Data:

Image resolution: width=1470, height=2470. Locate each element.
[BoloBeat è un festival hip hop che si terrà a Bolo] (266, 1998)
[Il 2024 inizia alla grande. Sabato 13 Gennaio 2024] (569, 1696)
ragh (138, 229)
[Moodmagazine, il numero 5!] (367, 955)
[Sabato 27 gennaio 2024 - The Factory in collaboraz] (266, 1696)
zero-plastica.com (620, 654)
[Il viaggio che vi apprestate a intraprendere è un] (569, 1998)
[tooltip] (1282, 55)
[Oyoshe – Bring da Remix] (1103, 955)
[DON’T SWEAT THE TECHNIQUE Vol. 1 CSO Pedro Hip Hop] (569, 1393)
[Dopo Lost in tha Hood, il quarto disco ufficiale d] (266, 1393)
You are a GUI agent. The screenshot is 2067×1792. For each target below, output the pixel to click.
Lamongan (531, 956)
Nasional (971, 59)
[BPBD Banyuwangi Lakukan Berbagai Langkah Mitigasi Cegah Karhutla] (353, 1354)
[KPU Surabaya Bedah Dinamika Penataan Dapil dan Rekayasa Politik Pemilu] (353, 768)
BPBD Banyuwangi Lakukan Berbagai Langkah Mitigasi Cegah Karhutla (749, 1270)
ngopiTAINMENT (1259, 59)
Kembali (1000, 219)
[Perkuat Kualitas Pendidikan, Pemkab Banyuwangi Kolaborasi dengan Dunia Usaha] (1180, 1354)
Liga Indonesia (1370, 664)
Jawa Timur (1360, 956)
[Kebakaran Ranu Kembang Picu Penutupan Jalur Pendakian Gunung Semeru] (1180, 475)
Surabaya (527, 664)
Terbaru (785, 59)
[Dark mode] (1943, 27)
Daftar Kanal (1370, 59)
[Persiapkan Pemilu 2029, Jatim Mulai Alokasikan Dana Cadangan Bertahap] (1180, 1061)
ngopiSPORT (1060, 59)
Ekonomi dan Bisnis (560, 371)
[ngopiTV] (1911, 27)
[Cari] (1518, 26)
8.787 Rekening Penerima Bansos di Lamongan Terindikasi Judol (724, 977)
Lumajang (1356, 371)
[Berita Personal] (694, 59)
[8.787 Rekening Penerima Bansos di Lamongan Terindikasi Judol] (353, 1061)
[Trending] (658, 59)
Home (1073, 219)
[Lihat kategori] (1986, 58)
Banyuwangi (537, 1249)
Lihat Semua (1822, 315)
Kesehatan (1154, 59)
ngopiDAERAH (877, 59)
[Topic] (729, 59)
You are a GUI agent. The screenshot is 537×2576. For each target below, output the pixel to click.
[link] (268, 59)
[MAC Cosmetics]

Work instructions: Take every line in the preceding listing that contains "click" and copy it.

The answer:
You are a GUI agent. The screenshot is 2067×1792. For each target below, output the pixel to click.
You are a GUI agent. The screenshot is 537×2576. For each target below, output the pixel to click.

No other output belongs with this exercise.